Where the average person sees junk mail, coffee cup sleeves and magazines, Marie McGlathery sees an outlet to make wearable art. "I open up my mailbox, and I get really excited when I see ads from AT&T or Bed Bath & Beyond, especially if it's card stock," she says. Her obsession started when she took an art technique class two years ago at Ursuline College. After her professor showed the class how a crumpled piece of foil could be turned into a bead, McGlathery was mesmerized. She started to make her own beads, but with one twist: She used paper that would otherwise end up in a landfill.
McGlathery turned those beads into earrings, bracelets and necklaces that matched her outfits, eventually starting the reusable paper jewelry line, Paper Planet Wearables.

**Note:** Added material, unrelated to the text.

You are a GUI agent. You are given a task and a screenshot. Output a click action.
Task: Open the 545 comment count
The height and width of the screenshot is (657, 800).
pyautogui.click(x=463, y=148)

Over the past two years, the Clevelander has perfected her technique. When she first began, she would cut paper into square strips and roll them into tubular beads, but they looked too "archaic," she says. Today, she's figured it out. McGlathery cuts paper into long triangles then coats the strips with glue before rolling them with a shish kabob skewer. She hangs the beads on a fishing line to apply a coat of acrylic.

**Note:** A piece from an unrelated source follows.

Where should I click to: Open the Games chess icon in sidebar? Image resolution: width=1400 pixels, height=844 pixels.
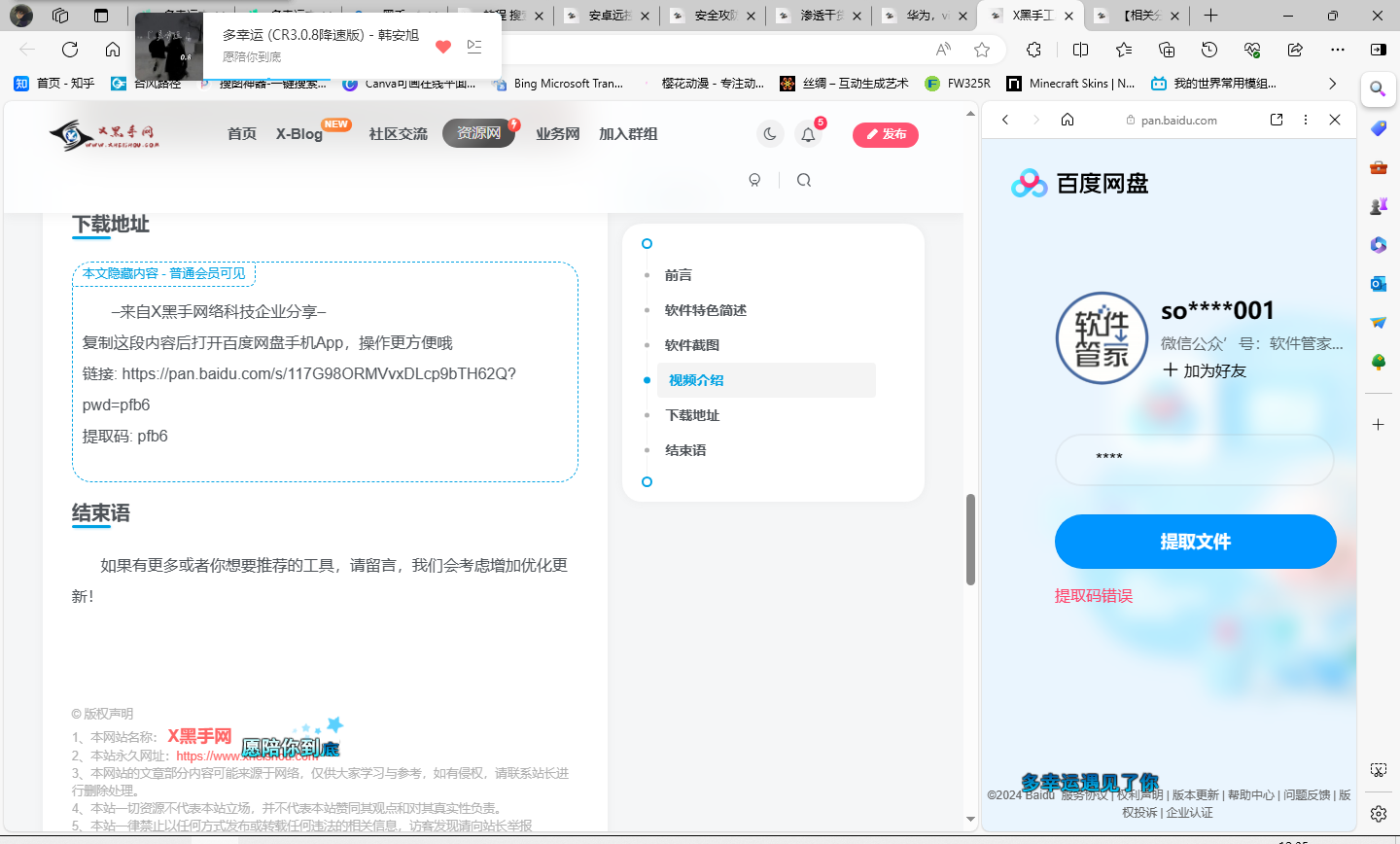click(x=1378, y=206)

Just give her coffee and a stack of paper, and she can roll about 100 beads an hour.
She finds her material in other places besides her mailbox: paper grocery bags, training pamphlets from Mavrick Electronics, where she works as an inside sales rep. And it's the recycling that really motivated the 29-year-old's passion for her creative outlet. "The recycled material is cool," she says. "I like that. I like green stuff."
She drives a hybrid; she recycles; she wants to take care of the planet. "I don't think we need to be throwing away as much as we are. We should make a small impact just in case it might help," she says. And she thinks that's why her business is exploding.
Last September, McGlathery started showing her line (ranging in price from $5 to $20) at craft shows every weekend through the end of the year. She spends a lot of time during the shows explaining that her beads are made from paper. "People are looking, ... and then when I say it's recycled paper, they'll go, 'Really?' " she says. "That's the response I get. I mean, paper jewelry — who knew?"